▶ **Given entries**:

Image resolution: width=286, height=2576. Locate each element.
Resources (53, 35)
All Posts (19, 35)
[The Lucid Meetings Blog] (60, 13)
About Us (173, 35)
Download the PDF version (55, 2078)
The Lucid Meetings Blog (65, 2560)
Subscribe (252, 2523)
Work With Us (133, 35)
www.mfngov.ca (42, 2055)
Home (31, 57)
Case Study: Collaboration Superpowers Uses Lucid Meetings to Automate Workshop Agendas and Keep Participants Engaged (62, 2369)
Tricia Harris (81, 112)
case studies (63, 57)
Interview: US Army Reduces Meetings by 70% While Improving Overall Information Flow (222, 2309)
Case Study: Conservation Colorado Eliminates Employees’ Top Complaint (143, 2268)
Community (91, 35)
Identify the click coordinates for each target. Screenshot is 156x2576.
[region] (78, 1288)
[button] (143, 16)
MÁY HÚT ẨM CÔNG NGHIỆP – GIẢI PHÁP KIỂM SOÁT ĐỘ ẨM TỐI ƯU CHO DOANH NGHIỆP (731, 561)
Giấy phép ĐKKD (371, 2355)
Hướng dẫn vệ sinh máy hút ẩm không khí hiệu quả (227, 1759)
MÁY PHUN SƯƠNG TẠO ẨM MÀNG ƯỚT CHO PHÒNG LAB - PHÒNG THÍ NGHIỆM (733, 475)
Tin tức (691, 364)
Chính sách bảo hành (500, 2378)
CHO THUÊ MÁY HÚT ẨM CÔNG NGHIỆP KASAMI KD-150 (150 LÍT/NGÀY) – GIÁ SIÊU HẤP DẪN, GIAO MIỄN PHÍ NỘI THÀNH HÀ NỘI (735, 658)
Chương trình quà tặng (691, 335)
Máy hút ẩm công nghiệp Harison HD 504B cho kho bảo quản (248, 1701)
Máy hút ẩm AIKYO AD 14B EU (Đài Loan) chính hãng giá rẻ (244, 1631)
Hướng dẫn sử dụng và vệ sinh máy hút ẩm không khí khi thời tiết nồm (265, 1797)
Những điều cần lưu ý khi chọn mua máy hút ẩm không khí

▶ **What the exercise asks**:
Set down the data above once more so that nothing differs from the original.

▶ **Result of this exercise**:
Image resolution: width=286, height=2576. Locate each element.
Resources (53, 35)
All Posts (19, 35)
[The Lucid Meetings Blog] (60, 13)
About Us (173, 35)
Download the PDF version (55, 2078)
The Lucid Meetings Blog (65, 2560)
Subscribe (252, 2523)
Work With Us (133, 35)
www.mfngov.ca (42, 2055)
Home (31, 57)
Case Study: Collaboration Superpowers Uses Lucid Meetings to Automate Workshop Agendas and Keep Participants Engaged (62, 2369)
Tricia Harris (81, 112)
case studies (63, 57)
Interview: US Army Reduces Meetings by 70% While Improving Overall Information Flow (222, 2309)
Case Study: Conservation Colorado Eliminates Employees’ Top Complaint (143, 2268)
Community (91, 35)
Identify the click coordinates for each target. Screenshot is 156x2576.
[region] (78, 1288)
[button] (143, 16)
MÁY HÚT ẨM CÔNG NGHIỆP – GIẢI PHÁP KIỂM SOÁT ĐỘ ẨM TỐI ƯU CHO DOANH NGHIỆP (731, 561)
Giấy phép ĐKKD (371, 2355)
Hướng dẫn vệ sinh máy hút ẩm không khí hiệu quả (227, 1759)
MÁY PHUN SƯƠNG TẠO ẨM MÀNG ƯỚT CHO PHÒNG LAB - PHÒNG THÍ NGHIỆM (733, 475)
Tin tức (691, 364)
Chính sách bảo hành (500, 2378)
CHO THUÊ MÁY HÚT ẨM CÔNG NGHIỆP KASAMI KD-150 (150 LÍT/NGÀY) – GIÁ SIÊU HẤP DẪN, GIAO MIỄN PHÍ NỘI THÀNH HÀ NỘI (735, 658)
Chương trình quà tặng (691, 335)
Máy hút ẩm công nghiệp Harison HD 504B cho kho bảo quản (248, 1701)
Máy hút ẩm AIKYO AD 14B EU (Đài Loan) chính hãng giá rẻ (244, 1631)
Hướng dẫn sử dụng và vệ sinh máy hút ẩm không khí khi thời tiết nồm (265, 1797)
Những điều cần lưu ý khi chọn mua máy hút ẩm không khí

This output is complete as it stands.